India in England, 2007 July 15, 2007

Gooch backs ageing Indian stars

"He's still standing still, watching the ball and has the ability to counterattack," says Graham Gooch of Sachin Tendulkar © Getty Images

Graham Gooch, the former England captain who played his last Test at the age of 42, has urged India's experienced middle-order batsmen to convert the final phase of their careers into a "golden one", and said they still had four or five years left in them. Having watched the Indians' tour game against England Lions at Chelmsford, Gooch gushed about Sachin Tendulkar's 171 on the second day and felt there was nothing to suggest that his powers were on the decline.

Gooch scored more than half his Test runs, including 12 hundreds, after he passed the age of 35, and was the top-scorer in the 1990 and 1991 seasons. "I think the likes of Sachin, [Rahul] Dravid, [Sourav] Ganguly are all 34-35 and for me that was the golden period of my cricket," he told Cricinfo at the County Ground in Chelmsford. "My batting got better in those four or five years, so there's no reason why they can't go on."

Tendulkar has occasionally spoken of the demands that age imposes and even changed his game accordingly. While he used to attack more often in the early part of his career, he's off late preferred the more compact style, accumulating more often than blazing away. He spoke about this after his classy innings yesterday and indicated that his body dictated the way he approached an innings.

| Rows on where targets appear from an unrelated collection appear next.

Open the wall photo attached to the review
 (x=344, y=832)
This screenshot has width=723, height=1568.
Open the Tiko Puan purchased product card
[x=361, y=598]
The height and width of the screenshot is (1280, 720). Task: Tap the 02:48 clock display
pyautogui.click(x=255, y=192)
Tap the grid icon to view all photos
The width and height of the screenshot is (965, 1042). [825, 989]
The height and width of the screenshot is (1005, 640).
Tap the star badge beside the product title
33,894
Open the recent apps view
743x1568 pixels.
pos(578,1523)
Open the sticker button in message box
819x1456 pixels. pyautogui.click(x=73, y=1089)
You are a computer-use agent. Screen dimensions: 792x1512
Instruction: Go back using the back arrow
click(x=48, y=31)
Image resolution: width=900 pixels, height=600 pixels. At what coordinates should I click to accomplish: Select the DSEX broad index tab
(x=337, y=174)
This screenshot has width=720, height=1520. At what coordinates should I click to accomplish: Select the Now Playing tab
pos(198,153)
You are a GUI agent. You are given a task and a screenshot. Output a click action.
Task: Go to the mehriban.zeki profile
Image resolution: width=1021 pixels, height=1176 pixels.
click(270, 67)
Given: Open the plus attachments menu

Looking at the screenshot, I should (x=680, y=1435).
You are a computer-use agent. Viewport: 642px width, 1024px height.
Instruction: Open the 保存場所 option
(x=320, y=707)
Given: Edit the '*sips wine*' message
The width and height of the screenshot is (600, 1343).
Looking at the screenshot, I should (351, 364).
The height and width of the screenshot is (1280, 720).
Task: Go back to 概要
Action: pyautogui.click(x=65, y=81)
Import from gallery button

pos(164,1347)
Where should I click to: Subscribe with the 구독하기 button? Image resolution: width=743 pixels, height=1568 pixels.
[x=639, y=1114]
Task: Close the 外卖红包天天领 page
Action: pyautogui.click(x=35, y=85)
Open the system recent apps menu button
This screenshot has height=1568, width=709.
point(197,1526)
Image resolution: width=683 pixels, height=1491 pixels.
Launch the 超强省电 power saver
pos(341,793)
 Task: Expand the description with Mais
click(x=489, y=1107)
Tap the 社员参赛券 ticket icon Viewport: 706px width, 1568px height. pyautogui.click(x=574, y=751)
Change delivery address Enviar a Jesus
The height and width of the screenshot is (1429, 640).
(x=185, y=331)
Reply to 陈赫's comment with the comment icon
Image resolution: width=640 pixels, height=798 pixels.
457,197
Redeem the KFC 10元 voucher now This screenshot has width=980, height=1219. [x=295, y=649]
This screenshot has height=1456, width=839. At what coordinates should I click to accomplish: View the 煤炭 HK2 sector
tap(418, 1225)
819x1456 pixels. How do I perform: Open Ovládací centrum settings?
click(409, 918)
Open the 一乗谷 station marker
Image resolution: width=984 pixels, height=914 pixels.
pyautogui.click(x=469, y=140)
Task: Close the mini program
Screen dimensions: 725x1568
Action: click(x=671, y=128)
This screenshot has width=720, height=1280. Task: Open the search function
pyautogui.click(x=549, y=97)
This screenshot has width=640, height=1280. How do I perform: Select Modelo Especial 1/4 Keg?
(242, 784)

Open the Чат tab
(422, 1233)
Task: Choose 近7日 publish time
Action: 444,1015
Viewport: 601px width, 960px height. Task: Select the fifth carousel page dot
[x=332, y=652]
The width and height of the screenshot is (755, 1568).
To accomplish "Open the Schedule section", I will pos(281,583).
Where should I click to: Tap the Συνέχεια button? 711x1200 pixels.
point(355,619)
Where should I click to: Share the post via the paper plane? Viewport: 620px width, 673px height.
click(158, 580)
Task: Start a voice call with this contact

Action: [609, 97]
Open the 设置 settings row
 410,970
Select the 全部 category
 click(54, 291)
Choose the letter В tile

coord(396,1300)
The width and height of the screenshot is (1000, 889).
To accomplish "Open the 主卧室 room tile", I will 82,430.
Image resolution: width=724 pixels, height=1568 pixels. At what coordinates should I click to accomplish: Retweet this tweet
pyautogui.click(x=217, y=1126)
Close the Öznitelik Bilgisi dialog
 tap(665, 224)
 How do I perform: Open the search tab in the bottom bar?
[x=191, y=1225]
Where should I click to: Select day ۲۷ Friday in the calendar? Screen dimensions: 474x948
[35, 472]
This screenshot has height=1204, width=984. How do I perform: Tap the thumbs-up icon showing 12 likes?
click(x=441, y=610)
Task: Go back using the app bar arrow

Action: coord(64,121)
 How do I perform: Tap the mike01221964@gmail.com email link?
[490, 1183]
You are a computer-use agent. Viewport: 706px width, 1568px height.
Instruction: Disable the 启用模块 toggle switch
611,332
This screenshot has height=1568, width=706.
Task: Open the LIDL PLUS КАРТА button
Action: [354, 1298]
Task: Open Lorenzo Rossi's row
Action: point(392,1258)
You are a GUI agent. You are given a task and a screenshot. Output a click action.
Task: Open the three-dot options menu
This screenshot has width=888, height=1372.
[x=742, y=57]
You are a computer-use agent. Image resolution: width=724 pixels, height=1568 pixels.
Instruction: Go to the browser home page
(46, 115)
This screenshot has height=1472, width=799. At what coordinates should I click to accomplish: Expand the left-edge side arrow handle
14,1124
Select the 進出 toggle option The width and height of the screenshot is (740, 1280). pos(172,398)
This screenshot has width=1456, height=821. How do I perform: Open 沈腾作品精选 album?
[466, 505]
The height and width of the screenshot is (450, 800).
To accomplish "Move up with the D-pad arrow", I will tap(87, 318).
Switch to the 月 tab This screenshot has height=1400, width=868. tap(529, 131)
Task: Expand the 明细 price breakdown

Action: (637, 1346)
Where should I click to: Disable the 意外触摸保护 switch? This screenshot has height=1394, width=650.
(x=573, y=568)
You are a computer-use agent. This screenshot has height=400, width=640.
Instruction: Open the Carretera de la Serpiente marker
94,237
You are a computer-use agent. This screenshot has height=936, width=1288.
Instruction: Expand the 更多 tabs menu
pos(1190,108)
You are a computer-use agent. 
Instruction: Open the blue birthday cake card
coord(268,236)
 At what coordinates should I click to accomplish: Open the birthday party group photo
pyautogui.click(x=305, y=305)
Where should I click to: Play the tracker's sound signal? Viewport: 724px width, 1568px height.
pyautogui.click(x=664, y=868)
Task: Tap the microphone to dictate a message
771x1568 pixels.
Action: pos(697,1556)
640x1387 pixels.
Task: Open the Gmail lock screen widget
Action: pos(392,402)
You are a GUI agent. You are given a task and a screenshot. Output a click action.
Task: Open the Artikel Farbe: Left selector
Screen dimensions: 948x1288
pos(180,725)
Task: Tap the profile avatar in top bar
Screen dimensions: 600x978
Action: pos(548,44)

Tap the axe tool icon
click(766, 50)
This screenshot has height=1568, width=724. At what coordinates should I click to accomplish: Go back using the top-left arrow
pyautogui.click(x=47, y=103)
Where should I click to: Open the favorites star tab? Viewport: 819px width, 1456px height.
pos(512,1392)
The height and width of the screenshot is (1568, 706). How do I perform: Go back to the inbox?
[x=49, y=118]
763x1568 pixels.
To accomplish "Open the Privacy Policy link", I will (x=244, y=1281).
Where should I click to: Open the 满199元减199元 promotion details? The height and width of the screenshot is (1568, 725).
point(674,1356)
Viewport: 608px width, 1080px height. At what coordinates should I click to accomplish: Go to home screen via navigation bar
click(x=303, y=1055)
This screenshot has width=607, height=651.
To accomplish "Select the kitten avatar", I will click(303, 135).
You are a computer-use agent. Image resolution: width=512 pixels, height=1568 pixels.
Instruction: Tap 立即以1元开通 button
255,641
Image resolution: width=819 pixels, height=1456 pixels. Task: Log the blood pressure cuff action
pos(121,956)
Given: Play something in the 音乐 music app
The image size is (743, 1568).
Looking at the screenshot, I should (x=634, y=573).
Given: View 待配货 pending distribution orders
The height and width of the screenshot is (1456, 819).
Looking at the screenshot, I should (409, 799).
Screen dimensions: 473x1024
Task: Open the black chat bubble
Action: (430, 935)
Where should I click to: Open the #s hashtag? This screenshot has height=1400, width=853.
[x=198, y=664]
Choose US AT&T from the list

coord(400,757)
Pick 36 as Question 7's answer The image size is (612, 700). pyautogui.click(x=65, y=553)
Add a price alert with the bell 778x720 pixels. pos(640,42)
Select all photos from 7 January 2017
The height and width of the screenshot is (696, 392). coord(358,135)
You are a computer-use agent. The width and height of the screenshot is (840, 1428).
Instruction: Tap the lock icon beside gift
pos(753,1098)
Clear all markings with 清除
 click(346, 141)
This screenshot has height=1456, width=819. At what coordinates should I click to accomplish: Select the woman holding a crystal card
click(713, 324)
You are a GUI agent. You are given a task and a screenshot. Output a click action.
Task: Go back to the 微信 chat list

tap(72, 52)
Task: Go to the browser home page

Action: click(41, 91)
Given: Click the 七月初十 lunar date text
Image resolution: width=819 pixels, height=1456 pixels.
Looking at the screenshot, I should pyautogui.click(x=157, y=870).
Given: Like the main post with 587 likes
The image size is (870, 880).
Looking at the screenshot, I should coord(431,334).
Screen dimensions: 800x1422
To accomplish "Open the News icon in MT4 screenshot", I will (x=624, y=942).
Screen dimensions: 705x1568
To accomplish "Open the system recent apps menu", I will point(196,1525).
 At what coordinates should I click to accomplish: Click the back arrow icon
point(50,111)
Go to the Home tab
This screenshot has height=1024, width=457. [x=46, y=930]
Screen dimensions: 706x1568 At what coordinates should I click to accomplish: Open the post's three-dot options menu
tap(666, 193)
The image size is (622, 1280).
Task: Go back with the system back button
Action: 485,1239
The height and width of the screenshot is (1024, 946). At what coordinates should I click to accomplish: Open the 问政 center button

Gooch echoed the sentiment. "It [carrying on despite the growing years] depends on your desire, your fitness ... and if you haven't got the desire you aren't going to be able to remain fit. You need to work that much harder, naturally you're deteriorating and you're concentration and general sharpness disappears. There's no reason why they can't carry on for 4-5 years."

However, he was quick to point out that Tendulkar still possesses all the attributes. "He's still standing still, watching the ball and has the ability to counterattack. I didn't see anything yesterday to suggest his powers are on the decline. It's how much you want to keep going, whether you've got aspirations still. He'll hope he's got one last flurry over here to entertain people in this country. If he and the rest of the batsmen can put up 500-plus in their matches they're definitely going to stand a chance."

India's senior-most cricketer, though, isn't a middle-order batsman but a legspinner who will be expected to carry the attack. Gooch, who faced a bespectacled 20-year-old Anil Kumble on the 1990 tour, believes he can pull it off. "He played the second Test at Old Trafford in 1990 [when Tendulkar got his first Test hundred] and what I liked about him was his desire to take wickets. I faced Derek Underwood early in my career and they were similar with regard to the pace they bowled with. Underwood wasn't a big spinner of the ball but relied on accuracy. Same with Kumble.

"He'll get bounce on English pitches and that's what he mainly relies on for those catches at silly point and bat-pad. He's not a big turner like conventional spinners but his record stands the test of time. The pitches in England don't deteriorate as much these days and are tough for spinners but he doesn't rely too much on a pitch that spins square, it's the bounce that gets him wickets usually."